Students from the various summer research programs (REU, SOLAR, SPIRE, Partners, and Biophysics) are housed in the same dorm and will participate in many common activities. Thus, you will have a group of ~ 45 college students to interact with on a regular basis during the summer. You will have frequent interactions with graduate students and postdoctoral fellows during our professional development activities. Once room assignments have been made, we will send you a list of all summer participants including e-mail addresses. You may want to communicate with your quad-mates about who is bringing what (microwave, pots and pans, dishes, etc). Please note that we intentionally do not place Partners Programs students together in dorm rooms. We want to encourage interaction between all students in all summer programs and mixing you together in rooming assignments is one way to do this.
OVERVIEW OF WEEK ONE
At 8:00 AM on the first Monday of the program you will travel as a group to the UNC One Card office; later in the morning there will be an Orientation, then lunch with your mentor. In the afternoon you will meet your mentors and lab mates and will go to your lab for further orientation. Throughout the first week there will be additional orientation and training activities; during this time you will be spending about 5 hours per day in your lab. After the first week, you will have an average of two professional development activities per week (about 3 hours). The rest of the time will be devoted to lab research (~40 hrs/week), to GRE preparation, and to social activities on some weekends and week nights. You will receive a calendar of events shortly before your arrival.

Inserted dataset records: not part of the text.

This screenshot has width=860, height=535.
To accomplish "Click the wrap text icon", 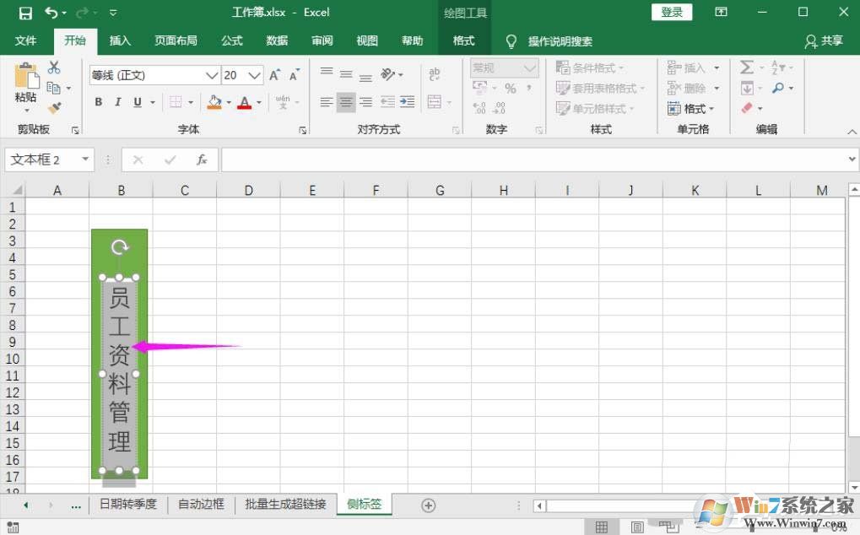I will [x=435, y=73].
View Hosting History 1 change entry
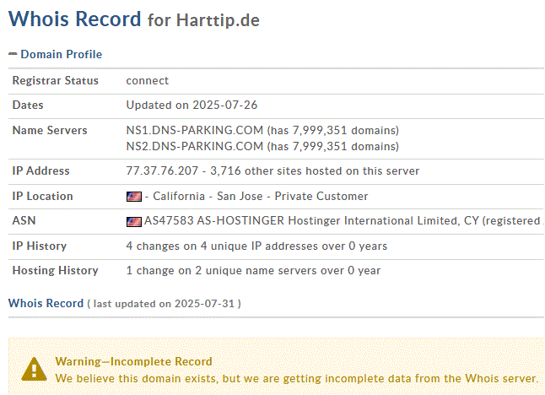The height and width of the screenshot is (395, 545). click(x=253, y=271)
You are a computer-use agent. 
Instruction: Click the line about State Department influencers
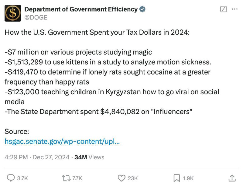click(x=98, y=112)
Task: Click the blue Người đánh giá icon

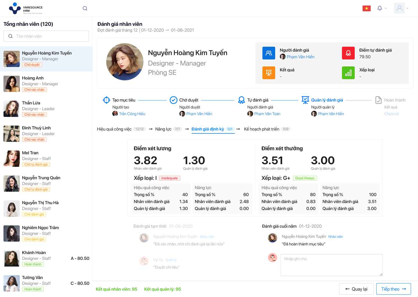Action: [x=269, y=53]
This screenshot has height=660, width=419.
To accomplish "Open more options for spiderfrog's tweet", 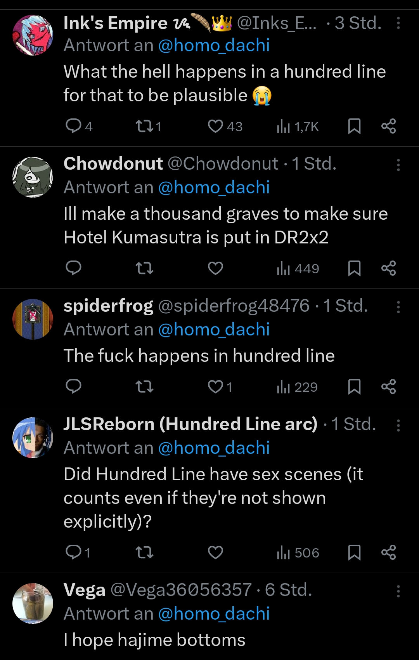I will click(x=398, y=307).
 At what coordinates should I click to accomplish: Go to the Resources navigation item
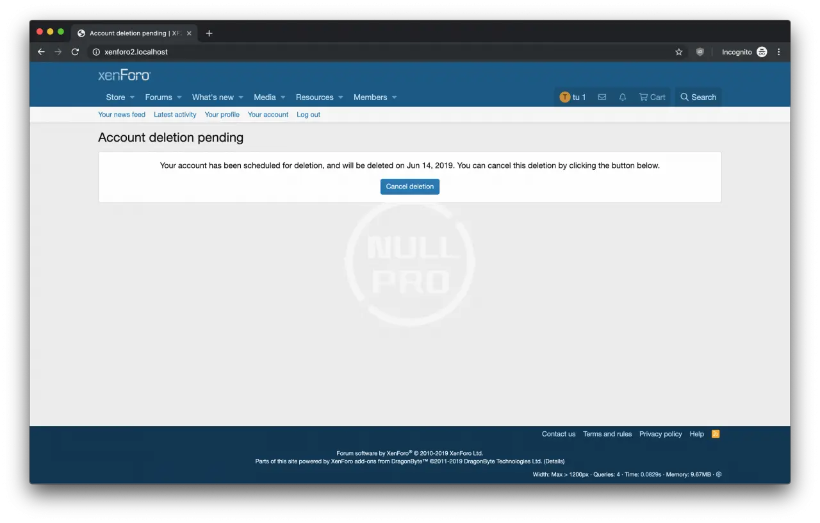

Your stipend will be paid in three installments. Assuming we received your information in time, the first check will be available during week one of the program. The second check will be ready the week of June 19; your final check will be available at checkout.
UNC ONE CARDS
It is mandatory that you obtain a UNC One Card. This card provides you with access to most University services, including the libraries, dorm laundry facilities, and in some cases is necessary to enter campus buildings. Lisa Phillippie will contact you to obtain personal information that we must provide to UNC-CH administration before you can obtain a card. Please respond promptly to her e-mails or you will be delayed in obtaining a One Card, a parking permit, and your first stipend check. Bring $5 cash and a picture ID (driver’s license or passport) with you on the first Monday of the program–your first stop that day will be at the UNC One Card office to obtain your card.
The Program has arranged housing in the Ram Village Apartments. Rooms in Ram Village are apartment style with each apartment containing four small bedrooms (one person to each), two common bathrooms, shared kitchen, dining, and living areas. Each kitchen has a full-size stove and refrigerator/freezer, allowing you and your quad-mates to prepare your own meals. Common washers and dryers are available on a pay-per-use basis in a nearby dorm. Neither the program nor Ram Village provide linens, microwave ovens, pots, pans, dishes or utensils. Once we have assigned you to your quad rooms in the dorm, you may want to communicate with your quad-mates about who is bringing what (microwave, pots and pans, dishes, etc). We will take you to a local Target, Wal-Mart, or thrift shop during the first week to allow you to purchase items you cannot bring or have forgotten. We recommend that you bring the following items for your room. You can coordinate some of this with your quad-mates so as not to duplicate:
- TV Laptop Computer (+ Ethernet cable)
- Blanket Pillow Bed sheets (36” W x 80” long mattress)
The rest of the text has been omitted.